# Defrosting with Sous Vide?



## Boatboy24 (Apr 20, 2017)

Got home and wanted steak. Have some NY Strip in the freezer, but obviously a frozen steak doesn't do much good at this hour. I often SV the steak anyway, so I figured why not just throw the frozen hunk of beef straight into the bath? It was already vac sealed and ready to go. It'll be in a little over 90 minutes. Is this dangerous? Who knows. If I'm not around tomorrow, you'll know why.


----------



## ceeaton (Apr 20, 2017)

Boatboy24 said:


> . If I'm not around tomorrow, you'll know why.



Can you put me in your will for your wine tonight, just in case?
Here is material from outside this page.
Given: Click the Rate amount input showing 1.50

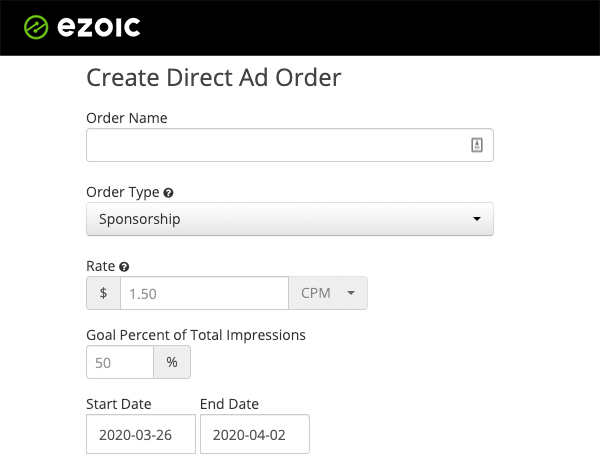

I grill all kinds of frozen food, including burgers, straight from the freezer. Usually have to add a minute or two to the cooking time. I can't imagine why you couldn't do it with a steak, might be a good reason, but good reasoning has never stopped me before.


----------



## sour_grapes (Apr 20, 2017)

Boatboy24 said:


> Got home and wanted steak. Have some NY Strip in the freezer, but obviously a frozen steak doesn't do much good at this hour. I often SV the steak anyway, so I figured why not just throw the frozen hunk of beef straight into the bath? It was already vac sealed and ready to go. It'll be in a little over 90 minutes. Is this dangerous? Who knows. If I'm not around tomorrow, you'll know why.
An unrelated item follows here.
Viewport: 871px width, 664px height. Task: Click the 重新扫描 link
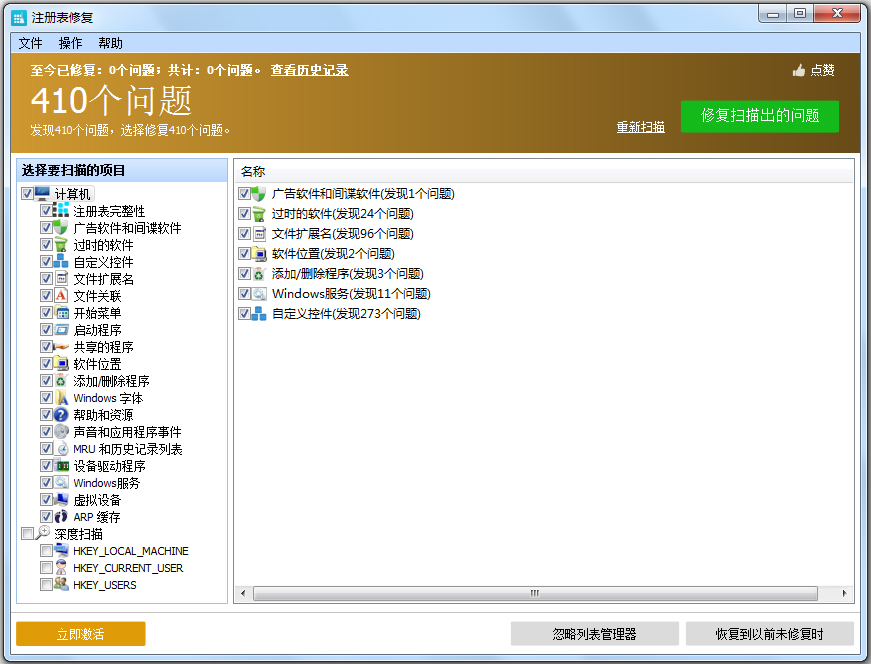click(640, 128)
No, it is not dangerous: http://www.douglasbaldwin.com/sous-vide.html


----------



## Boatboy24 (Apr 20, 2017)

ceeaton said:


> Can you put me in your will for your wine tonight, just in case?
> 
> I grill all kinds of frozen food, including burgers, straight from the freezer. Usually have to add a minute or two to the cooking time. I can't imagine why you couldn't do it with a steak, might be a good reason, but good reasoning has never stopped me before.



Yep, now that I think about it, I've thrown many a frozen pork butt onto the smoker with no ill effects aside from a longer cook time.


----------